И в этом [говорении от лица мертвых], как мы полагаем, мы ближе к истине: смерть все время оказывается той ставкой, которую разыгрывает власть (в том числе в своем био- и некрополитическом режиме), однако при этом само наличие мёртвых — трупов, праха и призраков — уже ставит всякую власть под вопрос.
ПМ: Живые очень часто используют голоса мёртвых для самооправдания, особенно регулярно это делают власти — и светские, и религиозные. Они начинают говорить от лица мёртвых, вкладывая в их уста нужные им слова. Мы выступаем против такого присвоения голосов мёртвых со стороны живых. Однако для этого нам самим приходится говорить от лица мёртвых. Только мы этого не скрываем, и мёртвые из сторонников режима и апологетов традиции превращаются у нас в критиков всякой власти. И в этом, как мы полагаем, мы ближе к истине: смерть все время оказывается той ставкой, которую разыгрывает власть (в том числе в био- и некрополитическом своем режиме), однако при этом само наличие мёртвых — трупов, праха и призраков — уже ставит всякую власть под вопрос.
Мёртвые говорят при отсутствии права говорить, будь то право естественное или позитивное. Мёртвые говорят даже в отсутствии самого факта речи. Можно сказать, что их речь совпадает с их языком. Потому что они высказывают все, всё и сразу. И наша задача не в том, чтобы «позволить» им это высказывать — поскольку они говорят до и помимо всякого санкционирования со стороны живых. Наша задача — расслышать эту речь, радикально «варварскую», неотличимую от шума.
PM: Классическая политическая теория учит нас, что у каждой партии есть идеология и программа для достижения власти. Это про вас?
ПМ: У нашей партии есть что-то вроде идеологии, но к достижению власти мы не стремимся. В этом отношении партия мёртвых представляет собой что-то вроде политического оксюморона, наподобие «анархистского государства». Конечно, мы назвались «партией» скорее в ироническом ключе — для нас очевидно, что партия как форма организации политической жизни давно уже устарела, и большая часть политических партий представляют собой симулякры (таковы, например, все парламентские партии в РФ). Мы полагаем, что будущее за странными, рассеянными и неидентичностными сообществами, и сами пытаемся стать одним из таковых.
Есть ли смерть после смерти?
PM: Может ли некропервомай стать альтернативой Дню труда?

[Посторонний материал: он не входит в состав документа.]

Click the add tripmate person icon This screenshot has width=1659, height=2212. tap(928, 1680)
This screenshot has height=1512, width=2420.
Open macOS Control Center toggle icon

ПМ: Некропервомай для нас не составляет альтернативы Первомаю — скорее, он представляет собой его дополнение и расширение (в область мёртвого) — или, если угодно, то, что остается от Первомая после смерти. Партия мёртвых делает своей исходной точкой как раз схлопывание утопического горизонта, отсутствие мира, коллапс всякой деятельности и невозможность что-то сказать — именно из этой ситуации «постмортем» мы и говорим.
PM: Соломон, один из основоположников философии смерти и смертности, пишет: «Всему свое время, и время всякой вещи под небом: время рождаться, и время умирать». Партия мертвых — смертна? Если да, то когда настанет время умирать?
ПМ: Партия мёртвых как конкретный художественно-политический проект, о котором тут идёт речь, смертна, как и все остальное. Но «дело ее, т.е. этико-политическая задача справедливости «и для живых, и для мёртвых» может умереть только в эсхатологической ситуации «смерти смерти», когда не останется либо мёртвых, либо живых.